+++ TEXT PASSAGE
Bitcoin could have a stake in Iowa.
Bernie Sanders, the septuagenarian from Vermont is one of the frontrunners for the Democratic Party’s nomination, in addition to Elizabeth Warren, Joe Biden, Pete Buttigieg, and crypto-favorite Andrew Yang.
As voting gets underway in the Iowa caucus, to many it serves as a litmus test for who will be the pick to stand against Donald Trump in the November general election. According to CNN, since 1972, the winner in Iowa has gone on to become the Democratic party nominee 67% of the time.
Why is this important for Bitcoin? Three reasons. Sanders, Yang, and you guessed it – safe haven, once again.
Feel the Bern-coin
Not exactly your cyberpunk bemoaning governments and banks, or your suit-and-tie investor plying trades on the CME, but Sanders does play to some of the talking points of Bitcoin. Anti-establishment, breaker of big-banks and an all-round threat to Wall Street is good for decentralized currency, but there’s more.
One of the lesser-known issues that Sanders is known for, one that could boost Bitcoin, is his Internet policy. “Every American household will have affordable, high-speed Internet by the end of his first term,” states his campaign page, but through inevitable government action. The policy states,
“High-speed internet service must be treated as the new electricity — a public utility that everyone deserves as a basic human right. And getting online at home, at school, or at work shouldn’t involve long waits, frustrating phone calls, and complex contracts and fees meant to trap and trick consumers.”
++++++
+++ SUPPLIED ENTRIES
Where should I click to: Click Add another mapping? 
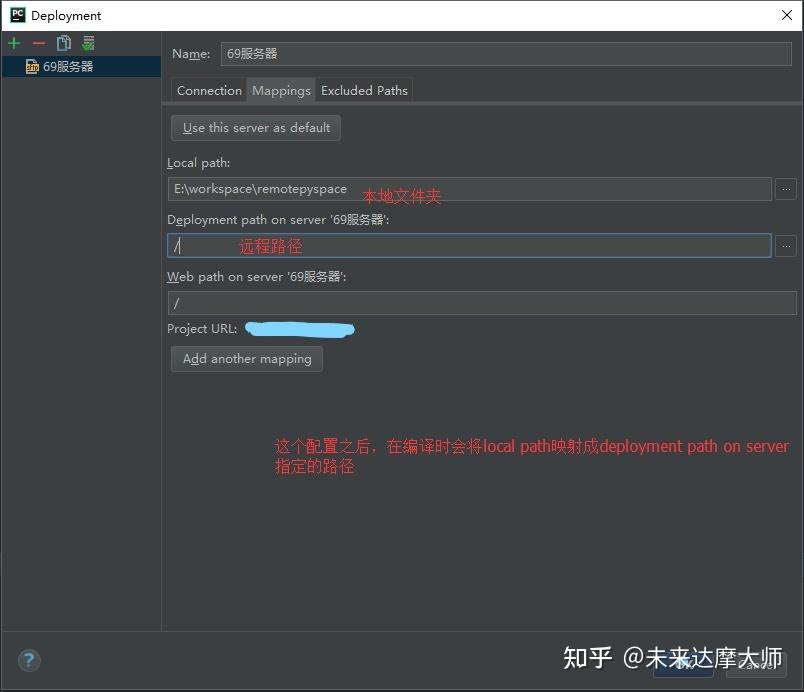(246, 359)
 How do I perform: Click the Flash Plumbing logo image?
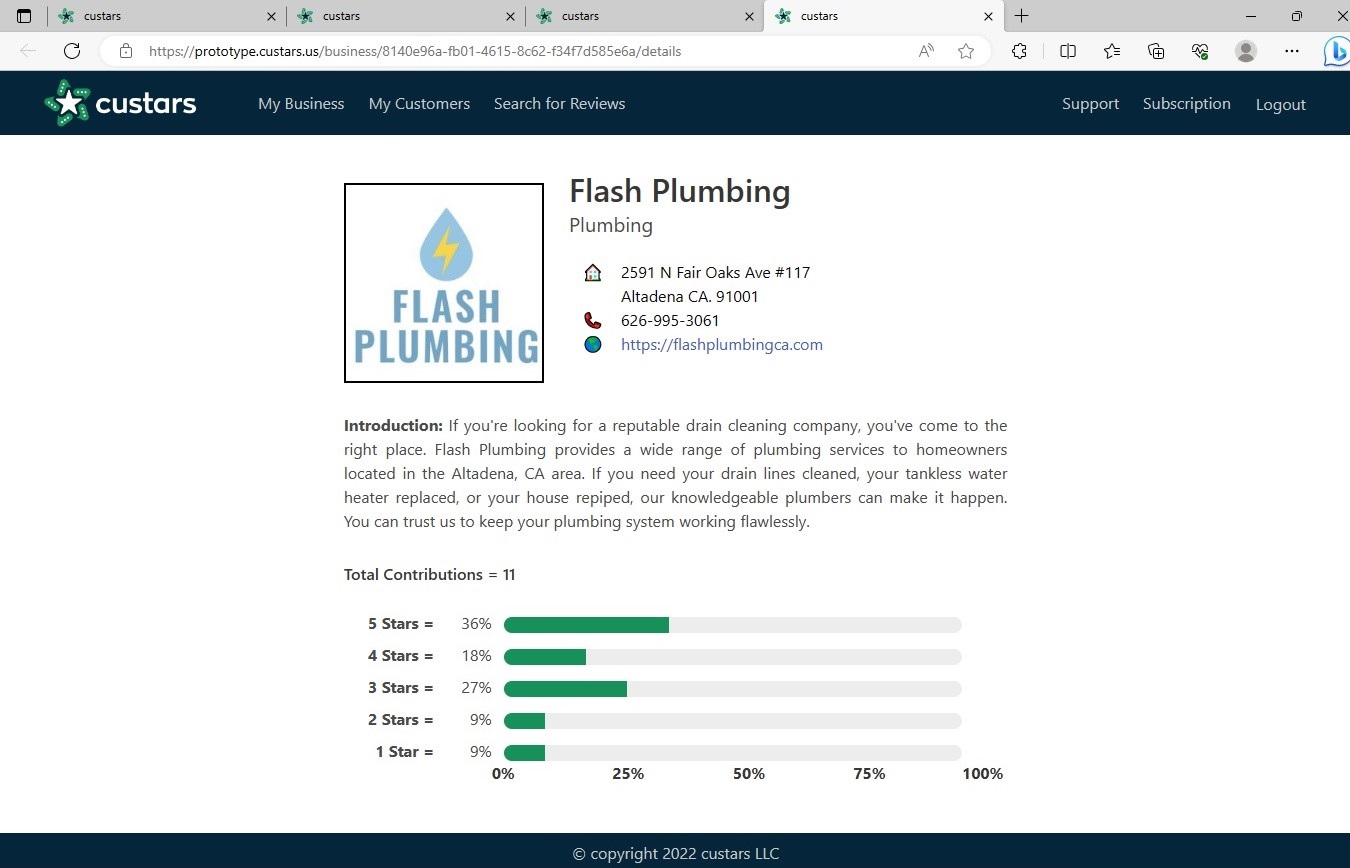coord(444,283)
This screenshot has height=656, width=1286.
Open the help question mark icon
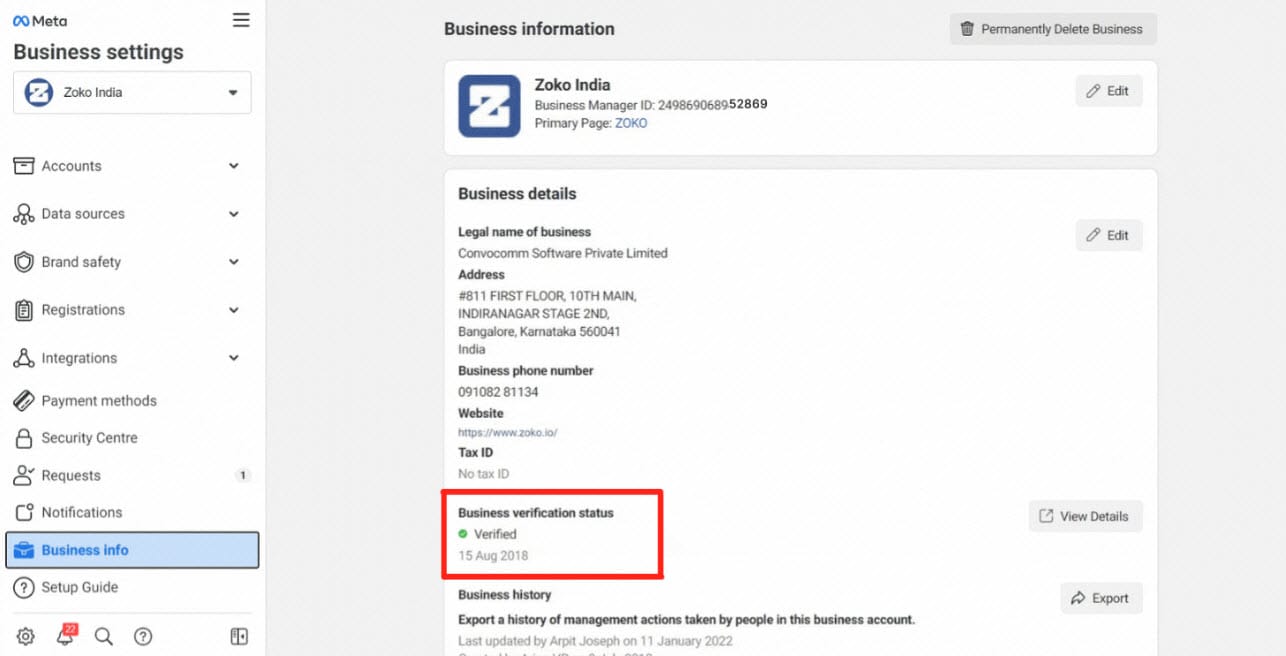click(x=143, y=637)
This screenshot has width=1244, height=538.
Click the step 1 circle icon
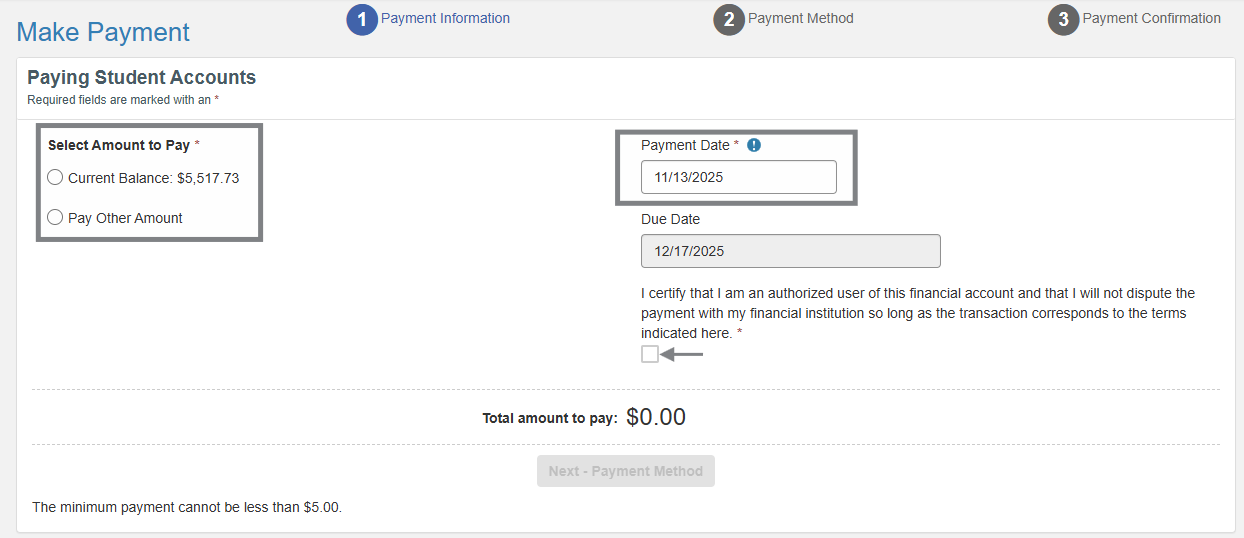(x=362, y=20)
++++++
EXERCISE
Answer these questions using the article about Bitcoin and the Iowa caucus:
(a) According to CNN, since what year has the Iowa winner gone on to become the Democratic nominee 67% of the time?
(b) By when does Sanders's campaign page say every American household will have affordable, high-speed Internet?
(c) What does the policy say high-speed internet service must be treated as?

RESULT BELOW
(a) 1972.
(b) By the end of his first term.
(c) As the new electricity, a public utility that everyone deserves as a basic human right.